Wednesday 20 July 2011

Why God's People Are Like a Pair of Underpants

Please do not ever say that the Bible is boring! If you're tempted to say that, can I recommend that you stop reading this post, switch off your computer and read the Bible. The majority of people who moan that the Bible is boring, usually have not read it or given it any serious attention.

I have been struck afresh by the un-boringness of the Bible by beginning to read again through Jeremiah recently. Not only is Scripture overflowing with un-boringness as it sets before us that magnificence of the glory of God, it is also unboring in the way that it communicaties the unboring truths it reveals. Bible authors frequently use humour and vivid illustrations to make their point. Jeremiah 13 is no exception.

In Jeremiah 13 God calls Jeremiah to go and buy a linen loincloth (Jeremiah's equivalent to a pair of underpants), and to put it on (verses 1-2). God then tells Jeremiah to take his new underwear and hide it in a cleft of the rock (verses 3-5). A long time later God commands him to go and dig out his hidden loincloth (verse 6), and when he does so it is ruined and good for nothing (verse 7).

But what is the point of Jeremiah's underpants incident? Why does God call him to buy some underwear, wear it for a while, then hide it away, fully knowing that when he comes back to it days later it will be good for nothing? This is quite an unusual thing for God to command His prophet to do. He goes on to explain in verses 8-11. Jeremiah's underpants incident is in fact a devastating condemnation on God's people. They have refused to listen to God's words, following instead their own heart (which Jeremiah later describes as "decietful above all things" -17:9) which has led them to run after other gods, serving and worshipping them instead of the true and living God (verse 10). Because of this God shall make this rebellious people like Jeremiah's loincloth. Just as his loincloth was spoiled and good for nothing after being left hidden in a cleft for days, so also God shall "spoil the pride of Judah and the great pride of Jerusalem" (verse 9) and make them good for nothing (verse 10). This inusual incident is in the Bible as a condemnation on an idolatrous people. Jeremiah's underpants incident serves to make this truth all the more memorable, his hearers are less likely to forget it.

However, Jeremiah's loincloth has even more to teach us. Not only is it a devastating pronouncement of judgement, the underpants incident also tells us what God's people ought to look like. In verse 11 God says that in a sense God's people are to be like a pair of tight underpants. Just as a loincloth clings to a mans waist, so God made His people cling to Him (verse 11). He made them to be this "that they might be for me a people, a name, a praise, and a glory" (verse 11). He redeemed them and made them His people in order that they might bring glory, honour and praise to Him by clinging tightly to Him.

What does it mean for them to cling tightly to God? Verse 10 gives us a clue.

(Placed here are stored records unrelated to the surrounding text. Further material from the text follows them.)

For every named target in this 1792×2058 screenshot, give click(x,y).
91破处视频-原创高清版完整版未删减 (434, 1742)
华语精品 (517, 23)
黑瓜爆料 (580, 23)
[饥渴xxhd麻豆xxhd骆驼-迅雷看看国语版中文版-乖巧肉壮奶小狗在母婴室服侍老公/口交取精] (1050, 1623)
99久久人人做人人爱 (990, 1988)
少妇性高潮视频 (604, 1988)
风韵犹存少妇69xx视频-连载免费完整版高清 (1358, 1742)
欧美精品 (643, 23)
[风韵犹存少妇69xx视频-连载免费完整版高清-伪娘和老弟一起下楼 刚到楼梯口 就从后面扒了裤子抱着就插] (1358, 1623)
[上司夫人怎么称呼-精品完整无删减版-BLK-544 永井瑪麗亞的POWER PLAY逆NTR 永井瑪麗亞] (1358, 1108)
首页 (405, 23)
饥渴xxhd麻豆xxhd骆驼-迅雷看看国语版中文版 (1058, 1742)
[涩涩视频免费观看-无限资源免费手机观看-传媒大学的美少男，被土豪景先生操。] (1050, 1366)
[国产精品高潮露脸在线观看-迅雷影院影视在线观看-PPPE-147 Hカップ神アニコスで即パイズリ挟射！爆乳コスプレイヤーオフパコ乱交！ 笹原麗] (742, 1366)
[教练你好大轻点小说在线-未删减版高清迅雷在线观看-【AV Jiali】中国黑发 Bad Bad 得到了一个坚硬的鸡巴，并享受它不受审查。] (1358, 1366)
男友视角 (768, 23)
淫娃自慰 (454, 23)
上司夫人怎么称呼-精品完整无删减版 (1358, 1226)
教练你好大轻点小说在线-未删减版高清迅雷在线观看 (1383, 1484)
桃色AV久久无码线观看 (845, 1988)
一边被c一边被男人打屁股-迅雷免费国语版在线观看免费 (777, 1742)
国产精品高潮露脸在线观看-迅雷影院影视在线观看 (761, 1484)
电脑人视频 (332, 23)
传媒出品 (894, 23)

They failed to cling tightly to God by refusing to hear His words, and instead stubbornly following their own hearts. Therefore, if they are to cling to Him, they must cling to His words and not following the decietful desires of their own hearts (17:9). They way God's people keep close to their God is by keeping close to His word.

But there is a problem here. The heart of this problem is the problem of the heart. The heart is naturally decietful (17:9), and refuses to listen and submit to the word of God. Instead it runs after its own decietful desires. God's people will not naturally be like a pair of tight underpants and cling closely to God. Something needs to be done with the heart if God's people are to cling to Him by submitting to His word.

This is exactly what God promises to do later in Jeremiah. He promises a new covenant in which: "...I will put my law within them, and I will write it on their hearts. And I will be their God, and they shall be my people. And no longer shall each one teach his neighbor and each his brother, saying, 'Know the LORD,' for they shall all know me, from the least of them to the greatest, declares the LORD." (31:33-34). He promises new hearts which will listen to God's word and thus cling to Him. Hebrews tells us that it is in Jesus that this is fulfilled (Hebrews 8:8-13; 10:1-18). In Christ we have new hearts that listen in faith to the word of God, and cling tightly to Him by clinging to Christ. In Him we who were dead are made alive (Ephesians 2:1-7).

It is only in Christ that we can be like a pair of tight underpants, clinging closely to God. The way that we continue to cling to Him as we live the Christian life is exactly the way that we begin in the Christian life. We cling to Him by "...hearing with faith" (Galatians 3:2). We began the Christian life by hearing the word of God (at which Christ stands at the centre) with faith, having been given new hearts by God. We continue to cling to God like Jeremiah's loincloth by hearing with faith, by hearing the gospel as revealed in Scripture by faith.

So, may I encourage you to be like a pair of underpants, clinging closely to Jesus, by continuing to listen with faith to the God-breathed Bible (2 Timothy 3:16). It is in Scripture that is completely sufficient to equip us for clinging to Him (2 Timothy 3:16-17), because it is the very word of God (that's what Paul is getting at when he describes it as 'God-breathed). It is here that we hear the voice of the living God. Don't ever say the Bible is boring. It is what will keep us for a lifetime of clinging to God.